Directions for this task: Reproduce the records below in their entirety, character for character.

[[ Data supplied open ]]

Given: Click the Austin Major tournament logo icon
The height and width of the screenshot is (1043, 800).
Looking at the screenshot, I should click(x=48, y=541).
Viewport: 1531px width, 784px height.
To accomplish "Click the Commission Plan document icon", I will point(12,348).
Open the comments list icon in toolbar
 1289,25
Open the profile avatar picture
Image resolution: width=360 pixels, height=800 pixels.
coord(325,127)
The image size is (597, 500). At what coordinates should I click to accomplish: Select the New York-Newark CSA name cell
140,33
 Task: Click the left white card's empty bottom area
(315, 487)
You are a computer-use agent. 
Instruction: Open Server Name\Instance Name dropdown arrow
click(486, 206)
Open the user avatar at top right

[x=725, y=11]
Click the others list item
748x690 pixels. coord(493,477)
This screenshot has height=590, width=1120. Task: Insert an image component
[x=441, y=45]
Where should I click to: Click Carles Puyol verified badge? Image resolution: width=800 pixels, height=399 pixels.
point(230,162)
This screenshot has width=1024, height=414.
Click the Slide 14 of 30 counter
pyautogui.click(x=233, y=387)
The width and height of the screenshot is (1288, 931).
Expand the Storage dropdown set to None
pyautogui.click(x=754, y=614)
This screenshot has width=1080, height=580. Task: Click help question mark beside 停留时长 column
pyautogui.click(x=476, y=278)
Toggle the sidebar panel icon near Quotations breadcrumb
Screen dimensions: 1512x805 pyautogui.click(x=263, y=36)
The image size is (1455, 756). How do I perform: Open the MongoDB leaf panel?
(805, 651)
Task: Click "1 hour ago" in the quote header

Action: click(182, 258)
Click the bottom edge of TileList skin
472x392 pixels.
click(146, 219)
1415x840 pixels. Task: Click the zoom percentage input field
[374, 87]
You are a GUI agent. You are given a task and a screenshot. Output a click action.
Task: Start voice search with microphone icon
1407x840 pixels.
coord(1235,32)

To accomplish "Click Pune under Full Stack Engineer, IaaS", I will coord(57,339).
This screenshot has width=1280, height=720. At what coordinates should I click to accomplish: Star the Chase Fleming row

[[ Data supplied closed ]]

Written response:
Given: Click the Austin Major tournament logo icon
The height and width of the screenshot is (1043, 800).
Looking at the screenshot, I should click(x=48, y=541).
Viewport: 1531px width, 784px height.
To accomplish "Click the Commission Plan document icon", I will point(12,348).
Open the comments list icon in toolbar
 1289,25
Open the profile avatar picture
Image resolution: width=360 pixels, height=800 pixels.
coord(325,127)
The image size is (597, 500). At what coordinates should I click to accomplish: Select the New York-Newark CSA name cell
140,33
 Task: Click the left white card's empty bottom area
(315, 487)
You are a computer-use agent. 
Instruction: Open Server Name\Instance Name dropdown arrow
click(486, 206)
Open the user avatar at top right

[x=725, y=11]
Click the others list item
748x690 pixels. coord(493,477)
This screenshot has height=590, width=1120. Task: Insert an image component
[x=441, y=45]
Where should I click to: Click Carles Puyol verified badge? Image resolution: width=800 pixels, height=399 pixels.
point(230,162)
This screenshot has width=1024, height=414.
Click the Slide 14 of 30 counter
pyautogui.click(x=233, y=387)
The width and height of the screenshot is (1288, 931).
Expand the Storage dropdown set to None
pyautogui.click(x=754, y=614)
This screenshot has width=1080, height=580. Task: Click help question mark beside 停留时长 column
pyautogui.click(x=476, y=278)
Toggle the sidebar panel icon near Quotations breadcrumb
Screen dimensions: 1512x805 pyautogui.click(x=263, y=36)
The image size is (1455, 756). How do I perform: Open the MongoDB leaf panel?
(805, 651)
Task: Click "1 hour ago" in the quote header

Action: click(182, 258)
Click the bottom edge of TileList skin
472x392 pixels.
click(146, 219)
1415x840 pixels. Task: Click the zoom percentage input field
[374, 87]
You are a GUI agent. You are given a task and a screenshot. Output a click action.
Task: Start voice search with microphone icon
1407x840 pixels.
coord(1235,32)

To accomplish "Click Pune under Full Stack Engineer, IaaS", I will coord(57,339).
This screenshot has width=1280, height=720. At what coordinates should I click to accomplish: Star the Chase Fleming row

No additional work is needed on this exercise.